* EXERCISE:
In the post on Qing Dynasty silk embroidered panels below, which thread colors were reserved for the royal family?

* EXTRACTED TEXT:

>>>>>

Qing Dynasty Silk Embroidered Panels

I’m a little late on updating this week because the history of Chinese silk embroidery dates back thousands of years with many different styles and schools. I wanted to take more time to do some further research to make sure I was describing the right timeframe and style of embroidery.

At the beginning of my research, I was told that these pieces were from the Qing Dynasty. But, based on what I found about the Sixi Wawa last week, there was a cultural bleed from the Ming Dynasty to Qing! So artistic interests and practice could easily have been passed down. That grey area could make it difficult to date these pieces. In other words, research brought more questions than answers. Once I have more time to do further research, I’ll post an update!

Anyway, worries aside, I took photos of two embroidered pieces.

What were they made of?

The panels and sleeves are typically made of silk threads sewn into silk fabric. The fabric can also be dyed a certain colour, but they are typically beige. Occasionally, gold thread would be used on its own or woven into the silk thread to give the piece some glimmer. Typical stitches that were used include the seed stitch, satin stitch, Pekinese stitch, and couching stitch. I don’t have a picture of the seed stitch. This article by Marla Mallett has some great information on the seed and Pekinese stitches!

Currently, these types of panels are priced based on the condition of the stitches (if they’re still intact), the colour vibrancy of the threads (they are not colourfast), the colours that were used (bright yellow, purple, and red were reserved for the royal family) and the condition of the silk fabric (presence of any stains, pulls, and pills). Some pieces were intended to be appliqué on clothing which could show some wear and tear. Also, the fact that these pieces are organic makes fixing stains and preserving colour very difficult. So you’re very fortunate if you own a brightly coloured piece!

<<<<<

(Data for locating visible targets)
>>>>>

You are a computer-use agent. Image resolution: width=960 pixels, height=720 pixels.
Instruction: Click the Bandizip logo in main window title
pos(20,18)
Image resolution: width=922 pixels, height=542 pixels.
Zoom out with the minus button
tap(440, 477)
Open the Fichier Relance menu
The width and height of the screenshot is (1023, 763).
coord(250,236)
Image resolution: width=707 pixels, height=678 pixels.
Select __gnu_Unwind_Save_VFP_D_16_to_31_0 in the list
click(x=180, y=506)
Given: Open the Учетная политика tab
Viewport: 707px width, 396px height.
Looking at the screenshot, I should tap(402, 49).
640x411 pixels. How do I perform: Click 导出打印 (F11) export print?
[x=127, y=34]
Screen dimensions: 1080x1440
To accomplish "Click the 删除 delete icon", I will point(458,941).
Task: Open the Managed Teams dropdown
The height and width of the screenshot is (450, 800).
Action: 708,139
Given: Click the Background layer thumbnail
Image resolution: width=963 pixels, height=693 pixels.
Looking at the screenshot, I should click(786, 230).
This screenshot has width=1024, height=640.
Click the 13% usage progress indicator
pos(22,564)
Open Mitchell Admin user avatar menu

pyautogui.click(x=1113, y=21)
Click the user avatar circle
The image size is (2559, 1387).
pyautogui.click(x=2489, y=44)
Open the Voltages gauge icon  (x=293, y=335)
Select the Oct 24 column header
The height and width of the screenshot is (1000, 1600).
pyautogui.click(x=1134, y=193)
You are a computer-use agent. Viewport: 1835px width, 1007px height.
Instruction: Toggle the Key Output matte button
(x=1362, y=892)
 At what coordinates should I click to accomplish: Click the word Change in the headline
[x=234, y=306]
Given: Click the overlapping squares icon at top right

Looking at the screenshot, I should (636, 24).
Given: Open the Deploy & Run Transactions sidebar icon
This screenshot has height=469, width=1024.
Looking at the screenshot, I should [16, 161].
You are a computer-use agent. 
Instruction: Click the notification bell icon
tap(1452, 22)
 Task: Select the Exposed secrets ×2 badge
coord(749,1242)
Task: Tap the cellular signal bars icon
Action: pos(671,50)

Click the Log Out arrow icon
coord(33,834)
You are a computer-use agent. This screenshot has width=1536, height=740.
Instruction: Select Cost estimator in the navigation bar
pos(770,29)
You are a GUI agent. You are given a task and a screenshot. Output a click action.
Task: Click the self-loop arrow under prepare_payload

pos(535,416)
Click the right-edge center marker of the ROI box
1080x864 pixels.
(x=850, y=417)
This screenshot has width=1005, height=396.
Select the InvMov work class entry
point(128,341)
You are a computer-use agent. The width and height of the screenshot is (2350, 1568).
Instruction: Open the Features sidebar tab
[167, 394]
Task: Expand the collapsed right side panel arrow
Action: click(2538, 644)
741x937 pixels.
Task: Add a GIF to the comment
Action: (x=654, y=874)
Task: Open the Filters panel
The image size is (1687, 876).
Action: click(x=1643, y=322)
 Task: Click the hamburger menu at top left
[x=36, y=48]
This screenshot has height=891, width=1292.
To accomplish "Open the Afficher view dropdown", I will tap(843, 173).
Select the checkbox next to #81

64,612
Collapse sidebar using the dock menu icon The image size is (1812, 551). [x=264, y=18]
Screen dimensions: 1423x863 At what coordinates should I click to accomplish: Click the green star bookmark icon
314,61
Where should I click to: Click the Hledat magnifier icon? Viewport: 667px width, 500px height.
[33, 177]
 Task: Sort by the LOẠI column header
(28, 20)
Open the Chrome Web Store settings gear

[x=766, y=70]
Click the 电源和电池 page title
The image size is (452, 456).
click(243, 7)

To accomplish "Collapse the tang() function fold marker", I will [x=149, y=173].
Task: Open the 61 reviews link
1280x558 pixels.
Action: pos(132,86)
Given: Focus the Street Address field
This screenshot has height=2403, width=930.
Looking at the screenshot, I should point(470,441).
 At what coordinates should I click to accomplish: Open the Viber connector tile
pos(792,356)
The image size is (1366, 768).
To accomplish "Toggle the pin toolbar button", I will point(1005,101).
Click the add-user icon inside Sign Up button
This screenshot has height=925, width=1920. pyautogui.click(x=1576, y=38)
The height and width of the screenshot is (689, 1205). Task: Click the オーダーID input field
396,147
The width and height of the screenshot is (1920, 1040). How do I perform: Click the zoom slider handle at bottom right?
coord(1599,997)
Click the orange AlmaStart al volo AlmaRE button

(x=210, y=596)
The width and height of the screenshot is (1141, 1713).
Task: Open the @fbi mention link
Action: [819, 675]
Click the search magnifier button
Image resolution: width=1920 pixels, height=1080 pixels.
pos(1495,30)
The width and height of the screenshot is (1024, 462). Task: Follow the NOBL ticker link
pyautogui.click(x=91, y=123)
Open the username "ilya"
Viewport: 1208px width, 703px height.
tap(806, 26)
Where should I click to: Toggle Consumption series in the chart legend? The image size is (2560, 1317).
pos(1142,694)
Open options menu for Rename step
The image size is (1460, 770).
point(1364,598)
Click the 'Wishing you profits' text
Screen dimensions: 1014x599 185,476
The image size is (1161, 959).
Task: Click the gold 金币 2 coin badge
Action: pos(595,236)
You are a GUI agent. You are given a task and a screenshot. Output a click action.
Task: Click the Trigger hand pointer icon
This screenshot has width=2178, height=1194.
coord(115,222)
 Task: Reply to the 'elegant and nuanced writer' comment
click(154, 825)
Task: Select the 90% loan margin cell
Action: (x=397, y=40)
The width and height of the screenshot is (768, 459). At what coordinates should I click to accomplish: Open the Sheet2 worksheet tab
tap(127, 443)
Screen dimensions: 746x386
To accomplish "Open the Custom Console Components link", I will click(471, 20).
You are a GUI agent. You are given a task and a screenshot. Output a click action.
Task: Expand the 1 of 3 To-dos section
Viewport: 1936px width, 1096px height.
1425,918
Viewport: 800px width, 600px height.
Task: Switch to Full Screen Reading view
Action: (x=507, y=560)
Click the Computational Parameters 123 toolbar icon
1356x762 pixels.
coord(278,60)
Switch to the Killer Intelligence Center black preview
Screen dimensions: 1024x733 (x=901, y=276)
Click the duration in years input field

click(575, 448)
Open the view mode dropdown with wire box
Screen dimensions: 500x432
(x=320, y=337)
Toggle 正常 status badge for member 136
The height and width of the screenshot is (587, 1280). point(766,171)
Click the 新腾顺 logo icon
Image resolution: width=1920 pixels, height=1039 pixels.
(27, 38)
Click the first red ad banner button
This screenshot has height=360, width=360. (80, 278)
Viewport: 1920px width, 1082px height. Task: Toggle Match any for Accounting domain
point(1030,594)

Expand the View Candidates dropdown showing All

<<<<<

* ANSWER TO THE PROBLEM:
Bright yellow, purple, and red.